A United Launch Alliance Delta II rocket successfully launched the Air Force’s Global Positioning Satellite IIR-20(M) into orbit from Space Launch Complex 17A at 4:34 a.m., EDT. This was the 47th successful GPS launch for the Delta II in its storied 20-year history. The very first Delta II launch on Feb. 14, 1989 was the NAVSTAR II-1 launch. NAVSTAR is now commonly known as GPS.
Following a nominal 1 hour and 8 minute flight, the rocket deployed the GPS IIR-20(M) spacecraft, the seventh modernized NAVSTAR Global Positioning System Block II R-M military navigation satellite. GPS is a space-based positioning system designed and operated as a 24-satellite constellation that provides precision navigation and timing information to military and civilian users worldwide.
“Congratulations to the Air Force and all of our mission partners on today’s successful GPS satellite launch,” said Jim Sponnick, vice president, Delta Product Line. “One third of the 140 successful Delta II launches have been dedicated to GPS satellites. The ULA Delta team is extremely proud of the role we’ve played in launching this incredible satellite constellation. During the past two decades, GPS has changed how people navigate around their neighborhoods and around the globe. GPS has also greatly improved military operations as well as numerous maritime, aircraft, and business operations worldwide.”
Designed to operate for 10 years, GPS satellites orbit the Earth every 12 hours, emitting continuous navigation signals. With the proper equipment, users can receive these signals to calculate time, location and velocity. In addition to its military use, GPS satellites provide directional assistance to civilian users around the world.
The ULA Delta II 7925-9.5 configuration vehicle featured an ULA first stage booster powered by a Pratt & Whitney Rocketdyne RS-27A main engine and nine Alliant Techsystems (ATK) strap-on solid rocket motors. An Aerojet AJ10-118K engine powered the second stage. A spin-stabilized Star-48B solid-rocket motor built by ATK boosted the third stage. The payload was encased by a 9.5-foot-diameter metallic payload fairing.

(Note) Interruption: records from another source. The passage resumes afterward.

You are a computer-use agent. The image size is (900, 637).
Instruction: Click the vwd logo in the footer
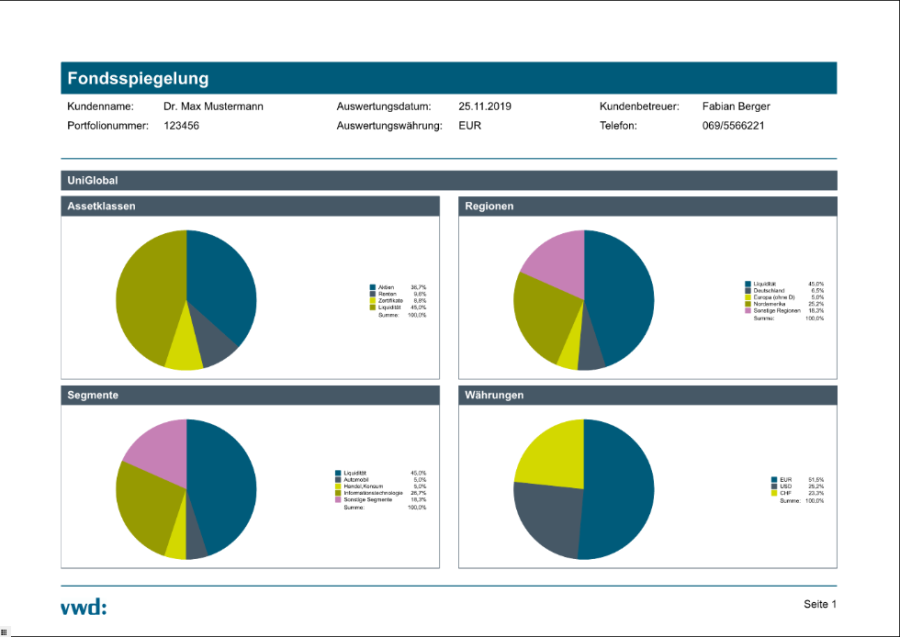(83, 606)
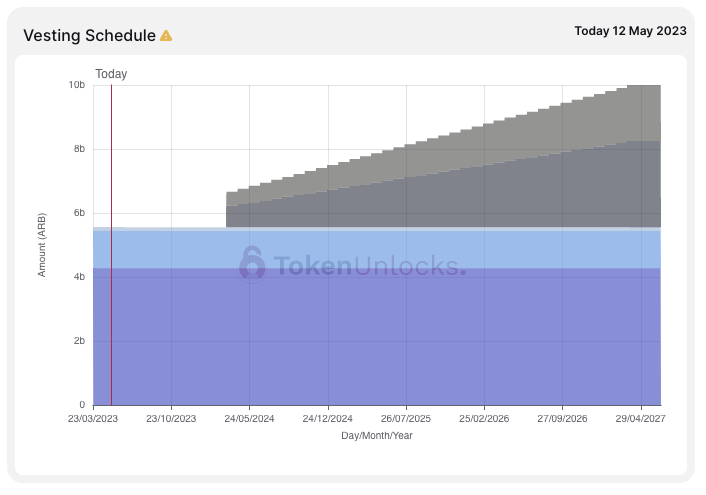Click the Day/Month/Year axis title
Viewport: 706px width, 495px height.
[x=377, y=436]
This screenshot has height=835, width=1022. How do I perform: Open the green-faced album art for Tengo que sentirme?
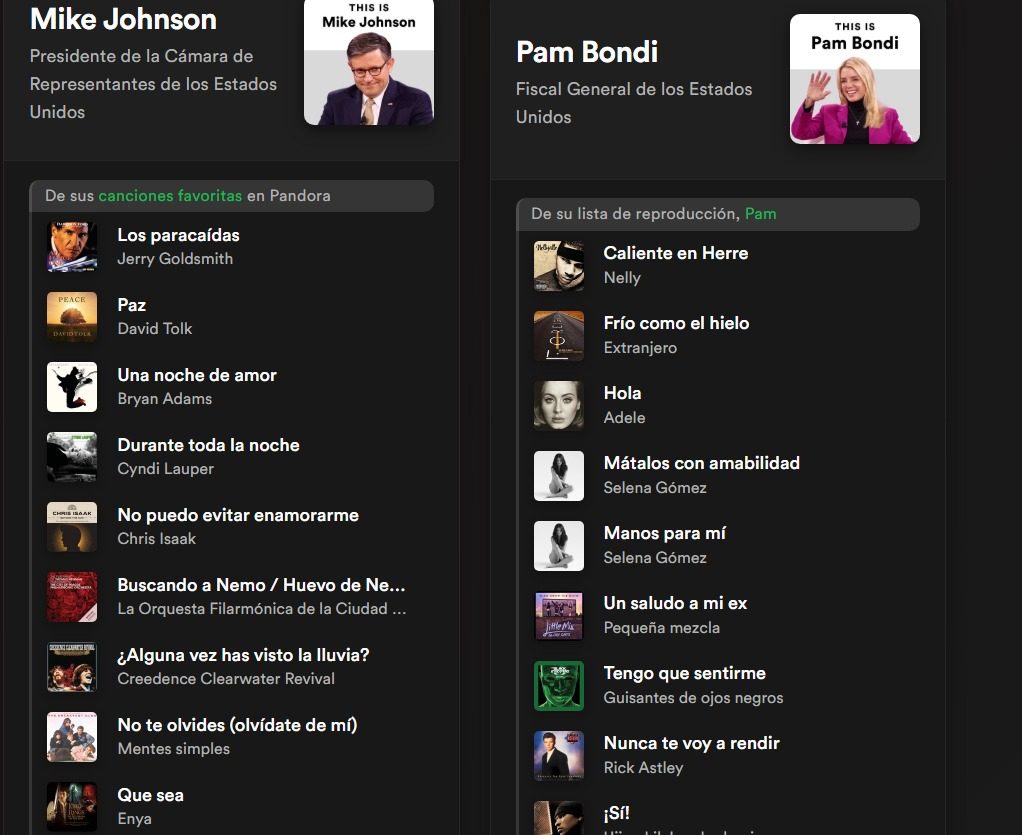pyautogui.click(x=559, y=685)
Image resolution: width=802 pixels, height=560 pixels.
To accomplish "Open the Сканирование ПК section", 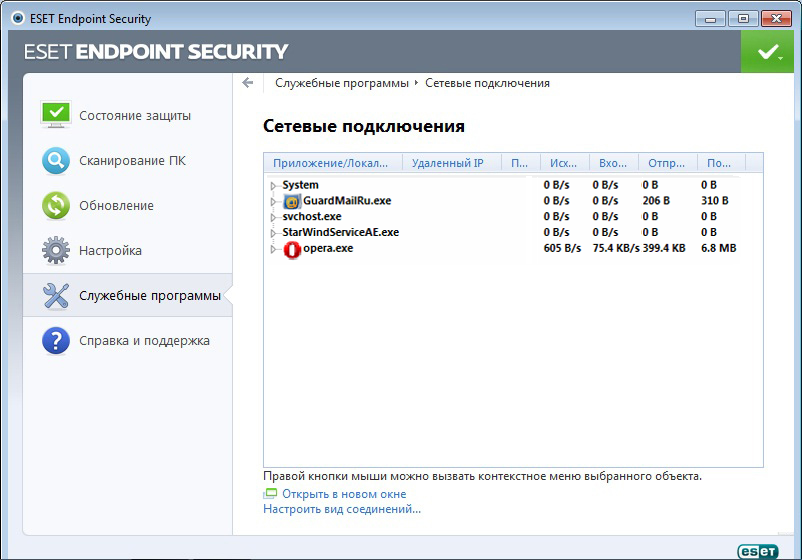I will click(132, 160).

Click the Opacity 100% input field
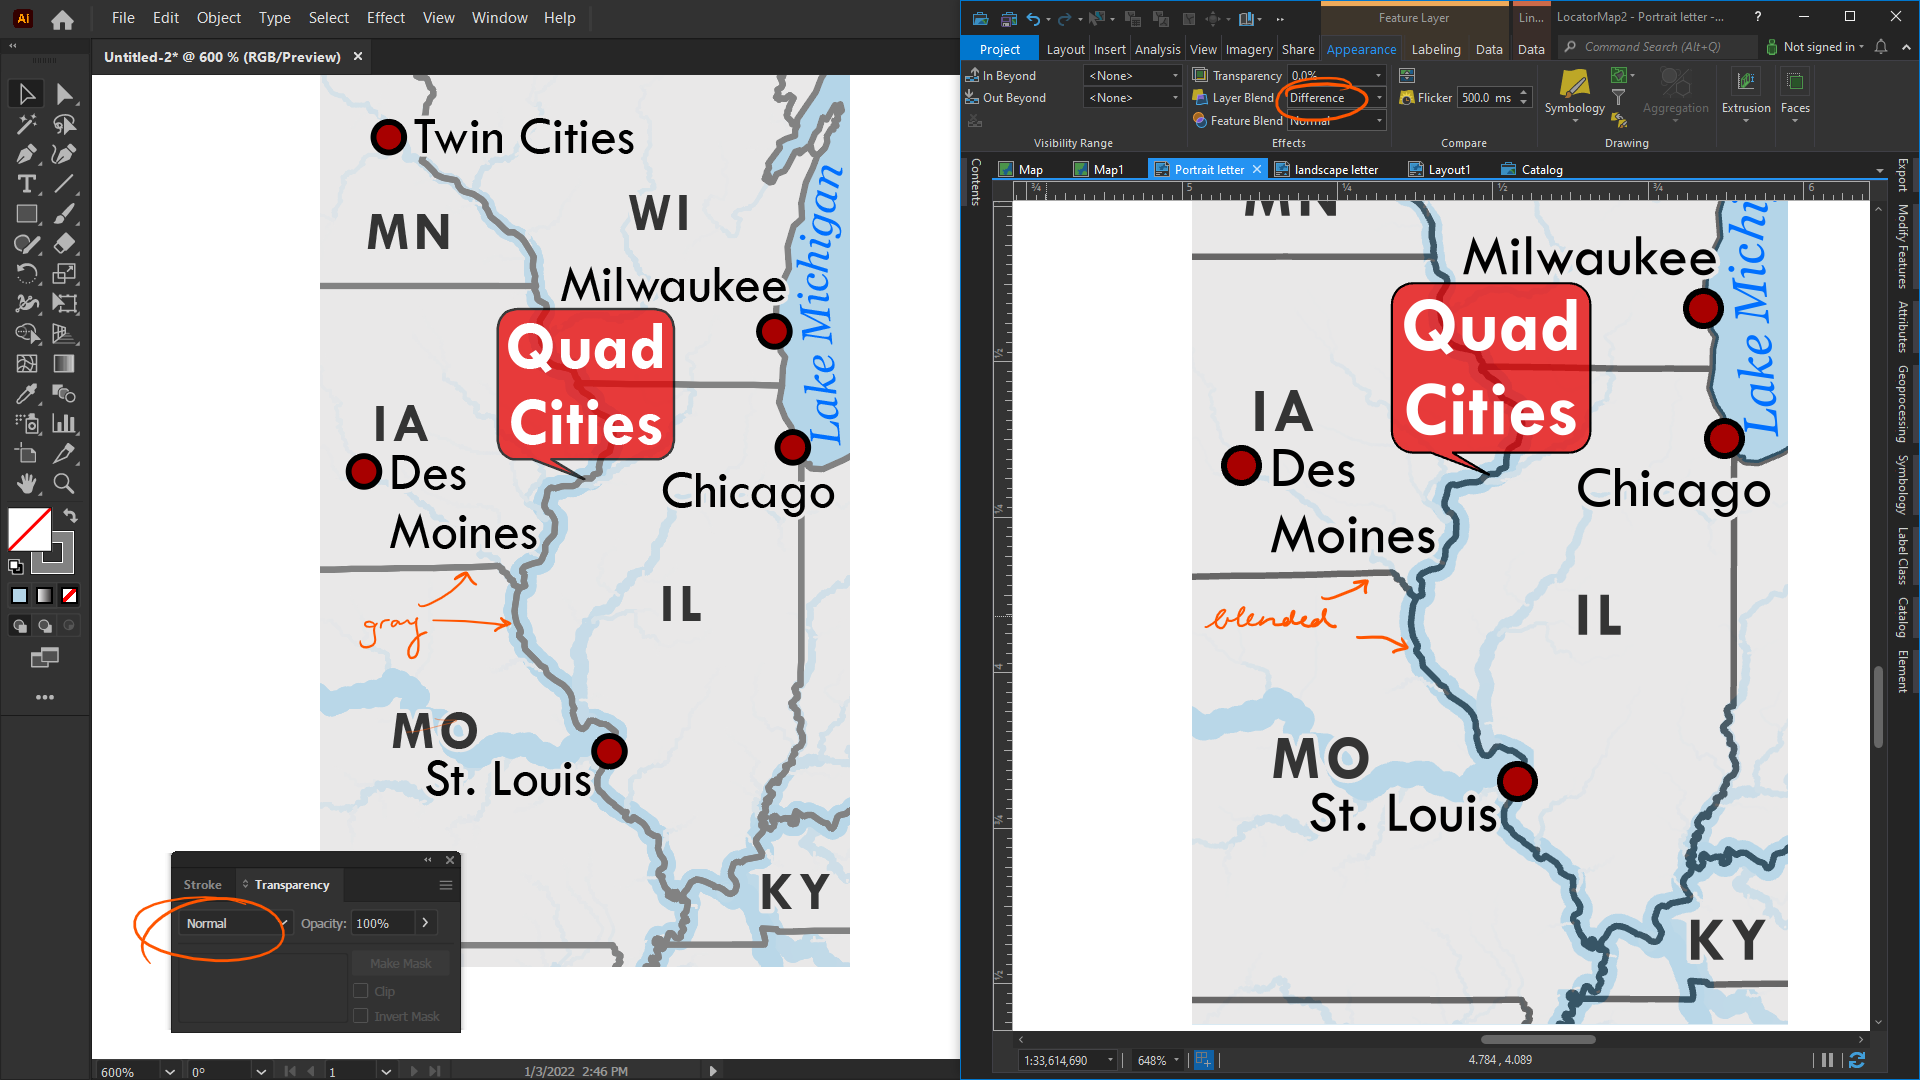[383, 923]
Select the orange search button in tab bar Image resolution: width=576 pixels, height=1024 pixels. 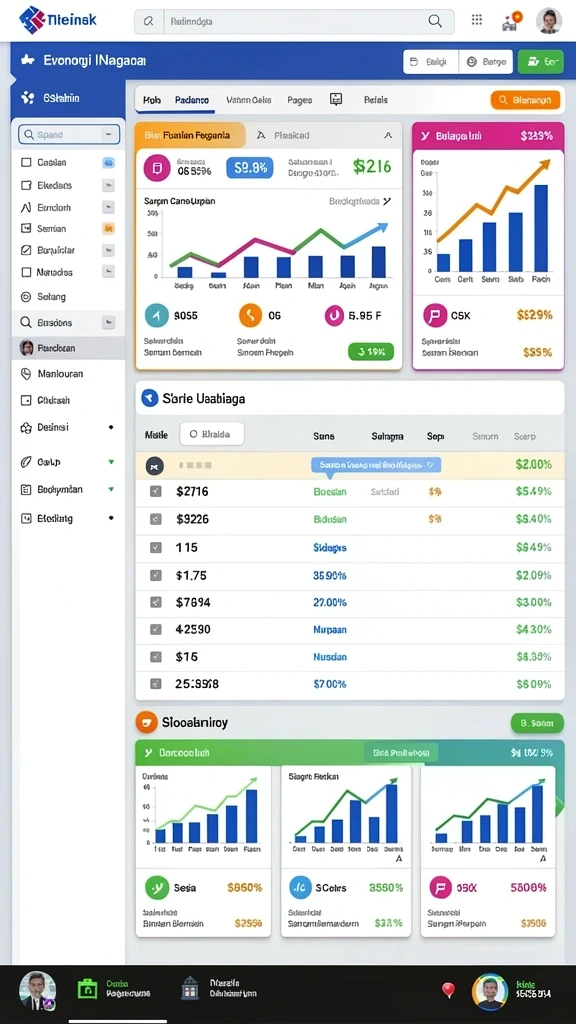click(525, 100)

ULA’s next launch is the Air Force Wideband Global SATCOM-2 mission scheduled aboard an Atlas V from SLC-41 here. A specific launch date has not been established.
ULA program management, engineering, test and mission support functions are headquartered in Denver, Colo. Manufacturing, assembly and integration operations are located at Decatur, Ala., Harlingen, Texas, San Diego, Calif., and Denver, Colo. Launch operations are located at Cape Canaveral Air Force Station, Fla., and Vandenberg Air Force Base, Calif.